By Lungelo Ndhlovu
A solar-powered soccer pitch in Zimbabwe’s second city of Bulawayo’s has changed the nightscape of Luveve high density suburb by enabling children to play football at night thereby developing raw talent for the future.
The soccer field features solar PV panels and powerful LED lights around the perimeter and corners of the field. The two technologies together generate electricity which is stored on site and then used to power the field’s floodlights for the night’s games.
Mbongeni Ndebele, the coordinator for Football for Hope Centre, said the solar-powered soccer field is a safe space that brings young people from various communities in Bulawayo to create awareness about HIV as well as teaching them life skills.

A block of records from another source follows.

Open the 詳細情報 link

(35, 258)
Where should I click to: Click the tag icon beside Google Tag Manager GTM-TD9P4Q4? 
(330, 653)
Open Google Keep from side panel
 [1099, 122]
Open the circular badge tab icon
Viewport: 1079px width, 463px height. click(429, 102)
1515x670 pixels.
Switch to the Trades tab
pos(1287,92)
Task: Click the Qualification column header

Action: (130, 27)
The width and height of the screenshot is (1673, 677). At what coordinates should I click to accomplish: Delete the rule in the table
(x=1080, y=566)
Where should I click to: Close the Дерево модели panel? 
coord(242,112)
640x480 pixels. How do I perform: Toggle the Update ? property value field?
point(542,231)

“Soccer is the world’s most played sport and the world’s most watched sport. By using a soccer based structure and curriculum, our coaches build trust, engage youth in activity based learning and create safe spaces where young people feel comfortable asking questions and sharing opinions,” said Ndebele.
“We use the soccer pitch during the day and teams can even play football at night from 6pm until 9pm. The solar powered soccer pitch is so ideal for big teams such as Bantu Rovers and Highlanders football teams who use it when practicing for tournaments until late,” said Ndebele.
The solar powered soccer pitch is currently used by Skills Street League, a girls soccer tournament involving local school girls as young as eight years of age.
“We normally host five-aside tournaments and the teams are drawn from various Bulawayo schools. We teach these kids professional football from how to hold and pass a ball until they master the skills,” said Ndebele.
According to Bhekimpilo Moyo, Grass Root Soccer Country director, there are only three solar powered soccer fields in Sub-Saharan Africa.
“This is a new system in Africa. There are two in South Africa, one in Alexandra and another in Khayelitsha and this one in Zimbabwe. We acquired a 20-year contract from FIFA to develop soccer and raw talent in communities.
“Recently we have been accredited by the National Aids Council of Zimbabwe to test HIV for those young people who come for sporting activities here,” said Moyo.
He said using solar powered soccer pitches is very sustainable and very cheap compared to using national grid electricity which comes with the expense of monthly bills.